(WRITTEN PROBLEM)
Please print the records below word for word, from the first line through the line that contains "Looking at the", including that line. Leave out the pictures.

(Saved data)
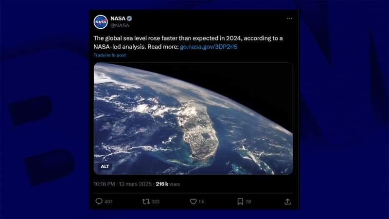The width and height of the screenshot is (389, 219).
Task: Click the 407 replies count
Action: click(108, 201)
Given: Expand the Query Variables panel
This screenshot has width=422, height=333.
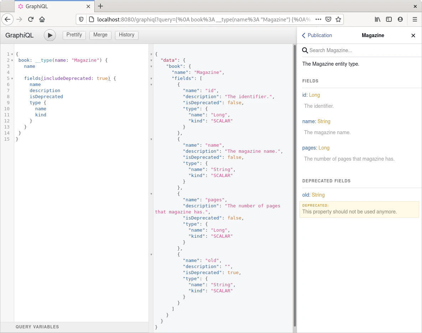Looking at the screenshot, I should (37, 327).
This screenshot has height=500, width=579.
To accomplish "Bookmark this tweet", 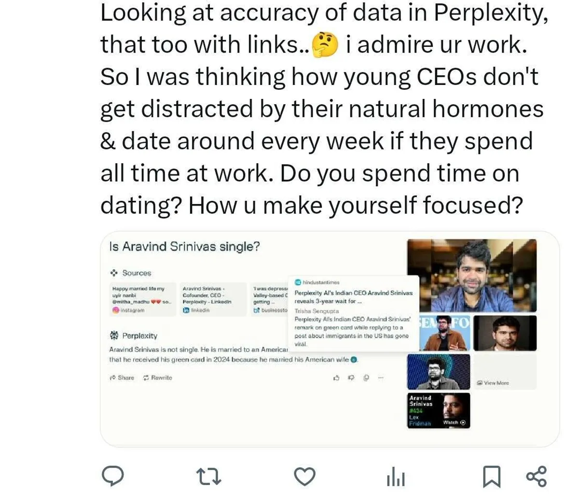I will click(x=491, y=476).
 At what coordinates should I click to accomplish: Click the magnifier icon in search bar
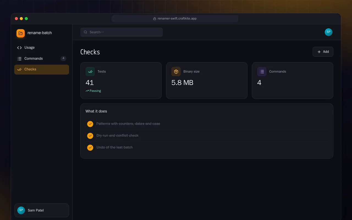click(86, 32)
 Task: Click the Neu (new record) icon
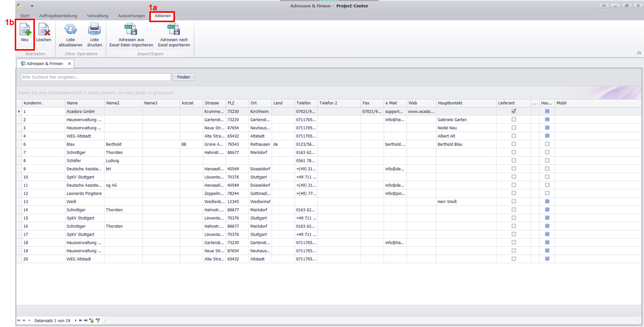[25, 30]
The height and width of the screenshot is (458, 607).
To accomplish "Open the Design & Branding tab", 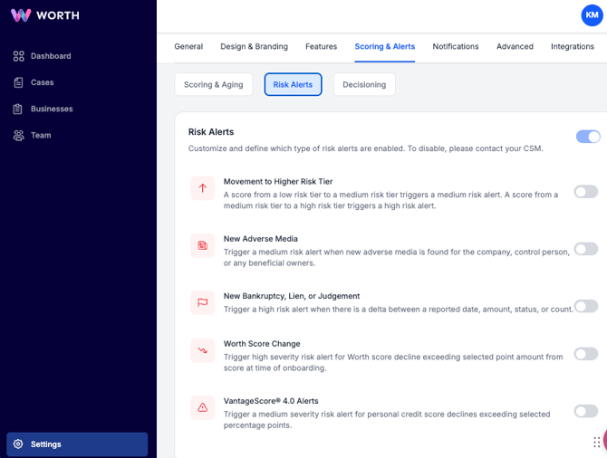I will (254, 46).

(FINISHED ANSWER)
The width and height of the screenshot is (389, 219).
Task: Click the 407 replies count
Action: click(108, 201)
Given: Expand the Query Variables panel
This screenshot has width=422, height=333.
Looking at the screenshot, I should (37, 327).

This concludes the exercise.